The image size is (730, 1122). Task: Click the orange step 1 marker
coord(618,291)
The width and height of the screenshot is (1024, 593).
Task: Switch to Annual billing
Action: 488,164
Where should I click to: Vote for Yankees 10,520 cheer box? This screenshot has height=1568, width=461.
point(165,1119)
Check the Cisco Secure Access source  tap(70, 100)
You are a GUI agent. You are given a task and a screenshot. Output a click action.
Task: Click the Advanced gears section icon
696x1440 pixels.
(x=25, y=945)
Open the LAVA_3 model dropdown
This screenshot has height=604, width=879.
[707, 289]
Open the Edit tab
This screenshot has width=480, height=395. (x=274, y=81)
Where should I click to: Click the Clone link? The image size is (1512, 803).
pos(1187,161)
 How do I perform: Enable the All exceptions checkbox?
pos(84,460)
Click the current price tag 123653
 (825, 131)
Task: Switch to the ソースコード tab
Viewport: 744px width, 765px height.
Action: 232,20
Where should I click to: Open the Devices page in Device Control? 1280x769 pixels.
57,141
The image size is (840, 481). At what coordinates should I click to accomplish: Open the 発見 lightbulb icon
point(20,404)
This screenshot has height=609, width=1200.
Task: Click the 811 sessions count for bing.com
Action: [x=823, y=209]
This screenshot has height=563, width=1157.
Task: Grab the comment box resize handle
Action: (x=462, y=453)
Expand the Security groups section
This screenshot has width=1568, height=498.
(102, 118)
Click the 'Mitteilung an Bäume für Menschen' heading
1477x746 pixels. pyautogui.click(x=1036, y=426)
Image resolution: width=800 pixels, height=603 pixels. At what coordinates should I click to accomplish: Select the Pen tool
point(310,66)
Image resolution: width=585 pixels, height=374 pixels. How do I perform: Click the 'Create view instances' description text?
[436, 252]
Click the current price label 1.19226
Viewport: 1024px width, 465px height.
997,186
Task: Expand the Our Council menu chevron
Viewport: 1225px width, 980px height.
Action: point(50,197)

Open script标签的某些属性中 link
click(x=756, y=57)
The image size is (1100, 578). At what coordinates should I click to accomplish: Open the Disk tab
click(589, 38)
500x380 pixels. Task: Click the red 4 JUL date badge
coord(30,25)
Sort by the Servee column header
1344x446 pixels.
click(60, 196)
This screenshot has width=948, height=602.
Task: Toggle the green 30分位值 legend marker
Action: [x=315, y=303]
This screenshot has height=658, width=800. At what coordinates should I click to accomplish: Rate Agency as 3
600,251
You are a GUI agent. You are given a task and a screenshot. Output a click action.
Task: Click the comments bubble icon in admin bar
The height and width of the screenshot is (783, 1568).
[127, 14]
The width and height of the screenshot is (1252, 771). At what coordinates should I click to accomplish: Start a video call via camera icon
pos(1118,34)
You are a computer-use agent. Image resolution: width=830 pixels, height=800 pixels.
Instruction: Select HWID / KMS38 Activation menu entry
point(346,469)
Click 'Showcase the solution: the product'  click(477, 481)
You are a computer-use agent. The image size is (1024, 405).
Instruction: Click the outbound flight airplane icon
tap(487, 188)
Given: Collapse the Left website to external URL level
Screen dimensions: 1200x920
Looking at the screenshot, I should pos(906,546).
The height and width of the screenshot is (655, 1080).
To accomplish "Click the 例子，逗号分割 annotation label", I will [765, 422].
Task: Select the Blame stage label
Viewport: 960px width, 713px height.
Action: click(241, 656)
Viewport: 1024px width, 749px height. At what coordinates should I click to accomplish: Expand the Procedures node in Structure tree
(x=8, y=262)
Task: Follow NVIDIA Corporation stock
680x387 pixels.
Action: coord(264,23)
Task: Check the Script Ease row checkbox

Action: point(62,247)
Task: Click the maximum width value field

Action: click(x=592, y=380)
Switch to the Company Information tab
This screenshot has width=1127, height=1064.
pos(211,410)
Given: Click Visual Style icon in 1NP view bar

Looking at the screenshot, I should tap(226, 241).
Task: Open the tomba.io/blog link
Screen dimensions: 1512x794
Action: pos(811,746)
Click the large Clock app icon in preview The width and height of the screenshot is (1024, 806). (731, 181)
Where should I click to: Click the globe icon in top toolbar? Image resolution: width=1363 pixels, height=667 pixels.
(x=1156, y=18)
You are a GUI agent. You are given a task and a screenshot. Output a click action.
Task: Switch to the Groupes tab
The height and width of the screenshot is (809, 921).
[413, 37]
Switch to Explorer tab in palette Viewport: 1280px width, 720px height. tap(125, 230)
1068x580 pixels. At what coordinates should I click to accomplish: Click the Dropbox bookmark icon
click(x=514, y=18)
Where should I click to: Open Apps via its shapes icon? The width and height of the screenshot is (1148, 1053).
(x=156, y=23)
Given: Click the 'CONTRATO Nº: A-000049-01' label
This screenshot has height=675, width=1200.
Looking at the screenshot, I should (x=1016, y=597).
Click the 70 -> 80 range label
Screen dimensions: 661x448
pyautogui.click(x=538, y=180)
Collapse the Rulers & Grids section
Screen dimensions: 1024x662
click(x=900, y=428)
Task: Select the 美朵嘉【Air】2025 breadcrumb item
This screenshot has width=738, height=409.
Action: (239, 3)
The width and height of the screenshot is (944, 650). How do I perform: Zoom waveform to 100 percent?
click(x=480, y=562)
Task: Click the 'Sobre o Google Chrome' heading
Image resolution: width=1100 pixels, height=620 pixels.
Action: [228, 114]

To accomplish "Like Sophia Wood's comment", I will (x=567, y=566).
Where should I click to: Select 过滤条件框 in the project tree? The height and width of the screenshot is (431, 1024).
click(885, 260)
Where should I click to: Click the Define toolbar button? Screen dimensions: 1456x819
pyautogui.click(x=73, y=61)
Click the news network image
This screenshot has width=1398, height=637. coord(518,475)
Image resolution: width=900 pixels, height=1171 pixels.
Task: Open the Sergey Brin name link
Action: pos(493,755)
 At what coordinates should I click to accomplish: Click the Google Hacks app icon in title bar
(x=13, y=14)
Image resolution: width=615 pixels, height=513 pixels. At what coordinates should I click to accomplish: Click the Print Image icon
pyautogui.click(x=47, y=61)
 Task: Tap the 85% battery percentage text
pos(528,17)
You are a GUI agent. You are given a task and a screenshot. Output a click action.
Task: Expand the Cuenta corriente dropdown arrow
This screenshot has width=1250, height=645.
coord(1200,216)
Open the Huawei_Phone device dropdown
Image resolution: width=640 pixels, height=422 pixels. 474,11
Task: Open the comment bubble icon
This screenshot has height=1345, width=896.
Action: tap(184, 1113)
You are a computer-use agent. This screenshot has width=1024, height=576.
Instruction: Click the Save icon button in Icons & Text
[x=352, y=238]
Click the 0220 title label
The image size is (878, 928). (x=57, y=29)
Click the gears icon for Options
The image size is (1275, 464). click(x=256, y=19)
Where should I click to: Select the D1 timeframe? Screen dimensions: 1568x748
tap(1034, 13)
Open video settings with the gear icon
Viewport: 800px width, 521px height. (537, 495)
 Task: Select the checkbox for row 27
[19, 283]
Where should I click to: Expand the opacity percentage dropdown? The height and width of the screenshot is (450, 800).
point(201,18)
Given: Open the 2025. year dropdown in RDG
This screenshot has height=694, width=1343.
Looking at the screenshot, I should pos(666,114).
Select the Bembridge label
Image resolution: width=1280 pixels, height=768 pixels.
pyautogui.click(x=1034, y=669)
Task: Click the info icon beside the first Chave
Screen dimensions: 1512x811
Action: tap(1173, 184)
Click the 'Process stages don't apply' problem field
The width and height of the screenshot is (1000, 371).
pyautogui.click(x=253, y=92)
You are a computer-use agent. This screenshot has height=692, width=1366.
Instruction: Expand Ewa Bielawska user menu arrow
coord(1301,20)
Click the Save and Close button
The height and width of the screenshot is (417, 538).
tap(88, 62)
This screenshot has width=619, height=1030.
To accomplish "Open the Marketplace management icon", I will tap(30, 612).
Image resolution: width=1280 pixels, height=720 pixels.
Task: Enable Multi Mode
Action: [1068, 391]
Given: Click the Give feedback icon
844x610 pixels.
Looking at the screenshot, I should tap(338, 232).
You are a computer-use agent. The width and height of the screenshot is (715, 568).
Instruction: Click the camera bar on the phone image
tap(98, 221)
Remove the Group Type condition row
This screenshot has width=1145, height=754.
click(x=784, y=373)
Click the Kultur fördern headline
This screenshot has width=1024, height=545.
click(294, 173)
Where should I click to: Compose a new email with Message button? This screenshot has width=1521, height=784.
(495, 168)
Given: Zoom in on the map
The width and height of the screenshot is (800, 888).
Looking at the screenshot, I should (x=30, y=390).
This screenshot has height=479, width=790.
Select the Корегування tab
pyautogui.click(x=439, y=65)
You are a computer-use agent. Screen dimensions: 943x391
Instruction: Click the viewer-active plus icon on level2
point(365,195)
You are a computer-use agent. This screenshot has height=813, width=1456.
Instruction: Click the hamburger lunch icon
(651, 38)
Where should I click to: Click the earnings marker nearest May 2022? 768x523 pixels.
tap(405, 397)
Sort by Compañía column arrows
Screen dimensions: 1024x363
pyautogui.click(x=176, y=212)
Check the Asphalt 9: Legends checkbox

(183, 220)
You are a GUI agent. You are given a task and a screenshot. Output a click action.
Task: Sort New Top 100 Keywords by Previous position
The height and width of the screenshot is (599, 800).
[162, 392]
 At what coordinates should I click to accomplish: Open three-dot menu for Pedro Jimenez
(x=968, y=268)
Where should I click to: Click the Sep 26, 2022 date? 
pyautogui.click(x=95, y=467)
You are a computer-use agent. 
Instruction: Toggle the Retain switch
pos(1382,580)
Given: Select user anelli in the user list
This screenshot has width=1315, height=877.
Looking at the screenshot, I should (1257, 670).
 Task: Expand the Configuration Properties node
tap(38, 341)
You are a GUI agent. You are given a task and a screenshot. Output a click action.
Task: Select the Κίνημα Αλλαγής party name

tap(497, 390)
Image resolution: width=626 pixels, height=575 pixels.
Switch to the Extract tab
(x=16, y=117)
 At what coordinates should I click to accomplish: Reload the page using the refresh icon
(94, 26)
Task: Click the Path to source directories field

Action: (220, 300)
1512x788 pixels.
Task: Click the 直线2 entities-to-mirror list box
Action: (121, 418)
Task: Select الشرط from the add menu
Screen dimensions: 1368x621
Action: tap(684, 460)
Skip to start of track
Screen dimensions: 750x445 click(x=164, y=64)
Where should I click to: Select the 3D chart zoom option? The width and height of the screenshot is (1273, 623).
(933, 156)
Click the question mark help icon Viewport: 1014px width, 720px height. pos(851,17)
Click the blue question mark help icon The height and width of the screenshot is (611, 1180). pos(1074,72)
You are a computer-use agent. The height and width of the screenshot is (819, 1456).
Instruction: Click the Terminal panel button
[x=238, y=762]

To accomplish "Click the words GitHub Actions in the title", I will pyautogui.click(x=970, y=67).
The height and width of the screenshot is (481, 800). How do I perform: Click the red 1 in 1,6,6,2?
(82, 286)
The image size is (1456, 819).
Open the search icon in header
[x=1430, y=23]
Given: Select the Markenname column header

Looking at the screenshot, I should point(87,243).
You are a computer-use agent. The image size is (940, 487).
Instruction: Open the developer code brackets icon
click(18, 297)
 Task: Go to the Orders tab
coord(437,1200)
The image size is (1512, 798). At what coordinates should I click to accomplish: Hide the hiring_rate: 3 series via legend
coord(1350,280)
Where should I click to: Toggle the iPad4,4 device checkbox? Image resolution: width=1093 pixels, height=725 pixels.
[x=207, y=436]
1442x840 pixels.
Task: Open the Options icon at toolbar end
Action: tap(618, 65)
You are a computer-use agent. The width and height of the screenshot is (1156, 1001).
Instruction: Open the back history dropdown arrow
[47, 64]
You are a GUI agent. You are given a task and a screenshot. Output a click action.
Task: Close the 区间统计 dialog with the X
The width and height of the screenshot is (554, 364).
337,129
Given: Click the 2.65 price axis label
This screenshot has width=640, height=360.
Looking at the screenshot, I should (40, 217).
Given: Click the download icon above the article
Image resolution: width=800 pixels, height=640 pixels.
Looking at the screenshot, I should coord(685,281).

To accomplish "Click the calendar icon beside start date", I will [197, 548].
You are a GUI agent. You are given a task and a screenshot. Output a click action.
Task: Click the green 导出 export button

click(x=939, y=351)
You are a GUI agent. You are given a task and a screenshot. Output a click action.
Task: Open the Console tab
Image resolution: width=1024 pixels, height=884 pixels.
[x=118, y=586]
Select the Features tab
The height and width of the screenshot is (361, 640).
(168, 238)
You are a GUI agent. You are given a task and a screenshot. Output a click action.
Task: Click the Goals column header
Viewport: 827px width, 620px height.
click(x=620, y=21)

_WHAT TO PRODUCE_
Your task is to restate, word for word, only those lines above that fall between the line holding "is (715, 568)." and the line holding "Remove the Group Type condition row", inclusive.

_RESULT_
You are a computer-use agent. The width and height of the screenshot is (715, 568).
Instruction: Click the camera bar on the phone image
tap(98, 221)
Remove the Group Type condition row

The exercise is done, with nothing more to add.